No sé muy bien porqué –o quizás sí– los responsables de imagen de esta nueva hornada de políticos piensan que eso vende. Que ver a sus líderes rodeados de vacas, de hortalizas, subidos a un tractor, haciendo como que vendimian sin tener repajolera idea de qué es eso de vendimiar, es una buena idea. Sin embargo, a uno dichas imágenes casi siempre le recuerdan a esas otras escenas bucólicas a las que tantas veces ha recurrido el cine de época, esos fotogramas entre ridículos y naif, donde la aristocracia y advenedizos organizaban sus pícnic para pasar unas horas en el campo y en donde casi nunca podía faltar el juego de tazas de té de porcelana china.
Luego, claro, están esas otras imágenes que no son de campo pero tienen el mismo hedor de oportunismo y populismo que aquellas otras que citamos antes. Ahí, sin ir más lejos, tenemos las muy recientes de la ministra de Economía, Nadia Calviño, a las puertas de su ministerio buscando la foto, haciéndose la encontradiza con Carlos San Juan –¡qué ganas tenía de conocerte!–, el jubilado que está sacando los colores a la banca, pero también al gobierno, por su pésimo trato y su peor servicio a sus clientes, y, ¡ojo!, no solo a los mayores.
¿Cómo puede una ministra –me pregunto– que forma parte de un gobierno que no ha cumplido con su trabajo de meter en cintura a los bancos, de legislar para que la situación no haya llegado al despropósito en el que ahora estamos, bajar al terreno de la protesta, y prometer humo y alharacas sin que se le caiga la cara de vergüenza? ¿Pensará, en palabras de San Juan, que somos todos tontos, o idiotas?

Así que en esta carrera de despropósitos fotográficos y tras las bochornosas imágenes de Pablo Casado chupando campo a cada dos por tres, ahí vimos el otro día a la ministra dirigiéndose a este valiente Quijote contra los molinos del dinero, con esa voz nada casual, haciéndose la encontradiza, tratándole con una sospechosa cercanía, en la puerta de su propio ministerio. Ahí estaba ella aprovechándose del instante y de la bonhomía de este médico jubilado, algo que, seguramente, no habría sucedido si no estuviesen por medio las elecciones en Castilla y León.
Son –todas ellas– imágenes que dañan, impúdicas, obscenas, que en nada favorecen el necesario trabajo e imagen de la buena política, tan necesaria, tan importante, para mejorar las condiciones de quienes aún viven en y del campo y para la regulación de un servicio esencial como el bancario, unas empresas que ganan miles de millones al año en España –20.000 solo en 2021– y que nos han cogido a todos los ciudadanos como verdaderos rehenes sin derechos.

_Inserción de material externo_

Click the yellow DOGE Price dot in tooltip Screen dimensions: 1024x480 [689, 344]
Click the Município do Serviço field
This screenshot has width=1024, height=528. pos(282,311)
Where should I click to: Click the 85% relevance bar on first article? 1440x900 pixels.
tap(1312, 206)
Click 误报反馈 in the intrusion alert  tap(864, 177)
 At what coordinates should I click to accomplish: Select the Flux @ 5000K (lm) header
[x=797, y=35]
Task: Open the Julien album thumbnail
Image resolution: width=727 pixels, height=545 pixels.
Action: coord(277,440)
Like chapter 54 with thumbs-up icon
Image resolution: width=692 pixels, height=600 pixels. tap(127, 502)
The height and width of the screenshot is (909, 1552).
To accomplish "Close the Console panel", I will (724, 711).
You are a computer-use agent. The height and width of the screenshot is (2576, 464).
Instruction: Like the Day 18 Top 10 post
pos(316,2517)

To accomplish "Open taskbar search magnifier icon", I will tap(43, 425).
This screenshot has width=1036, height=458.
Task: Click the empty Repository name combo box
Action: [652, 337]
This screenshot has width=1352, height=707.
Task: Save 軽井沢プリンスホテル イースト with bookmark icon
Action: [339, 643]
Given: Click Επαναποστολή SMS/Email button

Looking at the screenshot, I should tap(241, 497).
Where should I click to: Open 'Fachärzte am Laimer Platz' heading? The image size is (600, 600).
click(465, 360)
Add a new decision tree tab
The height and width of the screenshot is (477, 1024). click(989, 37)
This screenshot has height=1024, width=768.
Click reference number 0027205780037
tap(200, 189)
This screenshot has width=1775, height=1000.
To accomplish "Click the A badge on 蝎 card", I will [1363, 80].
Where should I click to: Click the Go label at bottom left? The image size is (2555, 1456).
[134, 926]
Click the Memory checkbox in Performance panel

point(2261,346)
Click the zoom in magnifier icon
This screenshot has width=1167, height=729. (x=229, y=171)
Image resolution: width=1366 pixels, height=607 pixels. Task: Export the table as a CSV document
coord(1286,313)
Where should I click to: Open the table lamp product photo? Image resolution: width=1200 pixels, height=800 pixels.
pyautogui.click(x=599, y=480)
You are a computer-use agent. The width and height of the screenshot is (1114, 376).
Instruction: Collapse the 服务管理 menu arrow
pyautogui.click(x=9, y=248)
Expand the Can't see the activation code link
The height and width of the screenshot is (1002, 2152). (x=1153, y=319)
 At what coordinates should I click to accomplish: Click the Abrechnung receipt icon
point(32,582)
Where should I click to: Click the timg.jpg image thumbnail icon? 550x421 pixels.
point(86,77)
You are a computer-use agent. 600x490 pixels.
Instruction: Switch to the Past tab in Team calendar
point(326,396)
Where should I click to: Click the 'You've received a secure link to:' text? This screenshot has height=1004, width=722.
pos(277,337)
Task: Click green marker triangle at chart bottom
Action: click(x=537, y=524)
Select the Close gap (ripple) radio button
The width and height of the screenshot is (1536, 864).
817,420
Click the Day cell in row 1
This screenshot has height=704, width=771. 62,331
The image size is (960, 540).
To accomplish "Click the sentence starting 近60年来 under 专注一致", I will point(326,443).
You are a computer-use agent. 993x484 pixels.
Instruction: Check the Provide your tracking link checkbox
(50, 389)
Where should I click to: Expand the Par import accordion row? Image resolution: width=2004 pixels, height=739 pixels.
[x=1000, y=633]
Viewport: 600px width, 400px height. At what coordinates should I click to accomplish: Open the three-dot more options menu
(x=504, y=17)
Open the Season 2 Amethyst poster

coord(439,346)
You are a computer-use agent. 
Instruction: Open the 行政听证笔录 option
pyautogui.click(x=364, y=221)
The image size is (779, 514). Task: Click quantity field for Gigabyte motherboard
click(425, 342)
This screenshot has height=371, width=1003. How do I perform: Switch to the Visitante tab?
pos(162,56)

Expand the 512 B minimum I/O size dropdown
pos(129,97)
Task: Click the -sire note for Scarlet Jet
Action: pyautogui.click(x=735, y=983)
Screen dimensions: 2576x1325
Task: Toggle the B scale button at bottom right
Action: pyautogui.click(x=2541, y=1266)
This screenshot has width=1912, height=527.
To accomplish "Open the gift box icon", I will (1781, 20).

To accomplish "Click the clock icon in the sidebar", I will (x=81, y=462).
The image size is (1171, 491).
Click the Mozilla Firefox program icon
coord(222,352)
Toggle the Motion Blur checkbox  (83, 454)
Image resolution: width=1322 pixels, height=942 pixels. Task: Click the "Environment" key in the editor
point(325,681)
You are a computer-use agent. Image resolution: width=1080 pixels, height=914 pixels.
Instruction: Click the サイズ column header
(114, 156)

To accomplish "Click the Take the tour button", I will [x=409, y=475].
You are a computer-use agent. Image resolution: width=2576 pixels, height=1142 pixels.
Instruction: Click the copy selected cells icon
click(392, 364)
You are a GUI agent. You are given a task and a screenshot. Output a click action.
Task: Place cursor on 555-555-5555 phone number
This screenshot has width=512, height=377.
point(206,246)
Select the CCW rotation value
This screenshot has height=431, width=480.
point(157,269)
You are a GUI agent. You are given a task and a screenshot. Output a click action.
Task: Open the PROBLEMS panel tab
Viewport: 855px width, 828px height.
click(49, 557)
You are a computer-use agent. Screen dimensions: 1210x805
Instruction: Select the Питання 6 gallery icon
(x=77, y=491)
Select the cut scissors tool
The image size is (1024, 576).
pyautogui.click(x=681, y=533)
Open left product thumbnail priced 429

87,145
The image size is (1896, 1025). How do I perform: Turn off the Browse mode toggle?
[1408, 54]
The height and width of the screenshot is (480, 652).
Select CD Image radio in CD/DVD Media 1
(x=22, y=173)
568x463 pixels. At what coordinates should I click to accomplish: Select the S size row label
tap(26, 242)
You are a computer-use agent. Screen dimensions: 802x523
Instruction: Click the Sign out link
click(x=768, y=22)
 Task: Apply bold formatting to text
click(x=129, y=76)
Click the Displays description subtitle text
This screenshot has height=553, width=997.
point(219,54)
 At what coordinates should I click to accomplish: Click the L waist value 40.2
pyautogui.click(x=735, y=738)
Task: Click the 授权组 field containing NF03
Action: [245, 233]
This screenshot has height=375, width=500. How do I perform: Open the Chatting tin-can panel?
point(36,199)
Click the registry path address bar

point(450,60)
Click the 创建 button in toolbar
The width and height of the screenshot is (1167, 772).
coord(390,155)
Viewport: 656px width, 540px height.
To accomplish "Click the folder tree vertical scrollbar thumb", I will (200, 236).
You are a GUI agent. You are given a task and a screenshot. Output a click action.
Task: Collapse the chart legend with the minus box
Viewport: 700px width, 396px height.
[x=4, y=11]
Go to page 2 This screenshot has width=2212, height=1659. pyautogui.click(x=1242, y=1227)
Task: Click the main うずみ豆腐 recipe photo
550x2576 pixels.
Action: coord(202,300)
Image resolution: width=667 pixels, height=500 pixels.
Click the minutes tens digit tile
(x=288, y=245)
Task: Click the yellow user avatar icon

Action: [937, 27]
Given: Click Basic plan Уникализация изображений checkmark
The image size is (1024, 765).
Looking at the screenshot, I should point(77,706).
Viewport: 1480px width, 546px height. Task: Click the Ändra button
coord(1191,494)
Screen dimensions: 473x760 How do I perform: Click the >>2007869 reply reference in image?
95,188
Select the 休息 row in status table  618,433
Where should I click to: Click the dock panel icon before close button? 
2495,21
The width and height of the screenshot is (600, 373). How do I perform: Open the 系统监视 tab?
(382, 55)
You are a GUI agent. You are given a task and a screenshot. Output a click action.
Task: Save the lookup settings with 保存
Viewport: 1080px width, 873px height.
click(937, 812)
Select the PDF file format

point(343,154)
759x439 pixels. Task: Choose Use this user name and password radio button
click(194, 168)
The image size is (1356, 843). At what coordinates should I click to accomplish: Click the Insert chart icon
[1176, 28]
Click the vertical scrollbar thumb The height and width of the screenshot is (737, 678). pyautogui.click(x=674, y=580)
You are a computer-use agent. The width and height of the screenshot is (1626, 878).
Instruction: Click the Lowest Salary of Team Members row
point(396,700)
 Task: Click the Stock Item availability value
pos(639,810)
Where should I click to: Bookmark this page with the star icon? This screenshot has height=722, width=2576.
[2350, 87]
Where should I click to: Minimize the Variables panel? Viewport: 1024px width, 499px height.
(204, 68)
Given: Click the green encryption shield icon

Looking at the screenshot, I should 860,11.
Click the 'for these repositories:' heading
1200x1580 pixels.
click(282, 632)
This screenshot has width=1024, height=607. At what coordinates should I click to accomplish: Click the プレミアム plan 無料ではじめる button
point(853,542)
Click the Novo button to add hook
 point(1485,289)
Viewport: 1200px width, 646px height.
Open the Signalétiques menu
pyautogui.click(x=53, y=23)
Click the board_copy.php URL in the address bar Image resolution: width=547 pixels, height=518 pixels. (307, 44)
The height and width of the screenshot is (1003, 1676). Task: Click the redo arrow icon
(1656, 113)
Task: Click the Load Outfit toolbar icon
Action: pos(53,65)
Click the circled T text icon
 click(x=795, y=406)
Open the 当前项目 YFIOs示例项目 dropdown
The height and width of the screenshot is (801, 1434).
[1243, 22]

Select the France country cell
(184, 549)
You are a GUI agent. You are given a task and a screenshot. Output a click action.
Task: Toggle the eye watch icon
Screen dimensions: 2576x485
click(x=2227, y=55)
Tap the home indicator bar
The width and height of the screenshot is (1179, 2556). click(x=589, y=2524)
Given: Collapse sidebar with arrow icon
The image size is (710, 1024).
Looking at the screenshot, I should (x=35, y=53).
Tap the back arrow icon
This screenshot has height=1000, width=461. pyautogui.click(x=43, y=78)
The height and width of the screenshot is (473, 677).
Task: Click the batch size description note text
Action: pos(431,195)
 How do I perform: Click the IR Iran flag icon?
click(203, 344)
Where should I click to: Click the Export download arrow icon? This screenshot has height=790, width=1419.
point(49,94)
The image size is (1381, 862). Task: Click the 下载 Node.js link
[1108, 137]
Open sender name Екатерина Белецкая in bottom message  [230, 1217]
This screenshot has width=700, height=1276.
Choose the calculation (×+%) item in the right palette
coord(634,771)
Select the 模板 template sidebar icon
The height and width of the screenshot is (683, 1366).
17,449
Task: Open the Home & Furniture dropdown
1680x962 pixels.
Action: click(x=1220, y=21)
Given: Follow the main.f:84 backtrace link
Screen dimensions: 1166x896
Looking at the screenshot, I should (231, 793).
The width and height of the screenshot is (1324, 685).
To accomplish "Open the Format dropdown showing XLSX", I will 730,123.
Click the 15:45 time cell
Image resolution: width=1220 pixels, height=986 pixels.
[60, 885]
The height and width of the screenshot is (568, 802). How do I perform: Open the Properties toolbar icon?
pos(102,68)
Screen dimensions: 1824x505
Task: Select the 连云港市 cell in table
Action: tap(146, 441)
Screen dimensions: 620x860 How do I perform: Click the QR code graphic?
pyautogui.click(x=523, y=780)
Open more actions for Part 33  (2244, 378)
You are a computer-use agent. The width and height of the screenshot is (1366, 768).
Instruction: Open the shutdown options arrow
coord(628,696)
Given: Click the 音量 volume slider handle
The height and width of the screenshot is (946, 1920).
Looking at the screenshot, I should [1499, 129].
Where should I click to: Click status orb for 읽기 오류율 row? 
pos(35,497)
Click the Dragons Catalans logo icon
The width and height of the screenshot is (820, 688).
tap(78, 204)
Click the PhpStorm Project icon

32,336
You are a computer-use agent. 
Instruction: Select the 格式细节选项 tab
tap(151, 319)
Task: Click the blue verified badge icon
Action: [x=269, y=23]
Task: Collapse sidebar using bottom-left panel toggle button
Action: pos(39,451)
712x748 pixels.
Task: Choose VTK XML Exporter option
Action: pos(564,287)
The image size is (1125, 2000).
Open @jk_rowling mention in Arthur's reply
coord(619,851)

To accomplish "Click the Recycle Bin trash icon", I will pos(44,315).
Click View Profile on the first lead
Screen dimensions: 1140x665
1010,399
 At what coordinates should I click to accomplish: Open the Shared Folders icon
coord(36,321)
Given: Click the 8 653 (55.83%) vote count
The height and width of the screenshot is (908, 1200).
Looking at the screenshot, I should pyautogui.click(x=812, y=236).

No se puede, no se debería, ir al campo con el juego de té de porcelana china en la cesta de mimbre a ofertar soluciones si antes no se ha trabajado por mejorar las condiciones de quienes allí habitan. Hacer eso es un soez insulto a quienes allí habitan, una falta de respeto a sus desvelos, considerar que sus habitantes, también en palabras de San Juan, son unos idiotas. Como igualmente no se puede, no se debería, improvisar el “fortuito” encuentro de la ministra con el propio Carlos San Juan cuando antes se ha permitido mirando hacia otro lado la degradación hasta límites insoportables de un servicio esencial y del que los ciudadanos no podemos huir, tal y como es hoy en día el servicio bancario.

La verdad, vista la deriva que algunas cosas de la política están adquiriendo últimamente, observando el populismo emergente por todos lados y la búsqueda incesante del momentum sin tener en cuenta las víctimas, y viendo de cerca la caradura de algunos para defender causas en campaña que tardan en olvidarlas justo el tiempo que tarda en acabar la propia campaña, casi prefiere uno aquellas otras imágenes de los políticos abrazando niños.
Comparado con lo de ahora, ciertamente, todo aquello tenía un aroma un tanto infantil, era casi un juego de niños, más ante esta repentina, falsaria y ridícula reactualización de la novela que el gran escritor vallisoletano Miguel Delibes publicara ya en 1978, El disputado voto del Sr. Cayo, muchas de cuyas páginas resuenan como dardos en las falsarias alforjas de esta nueva forma de hacer política.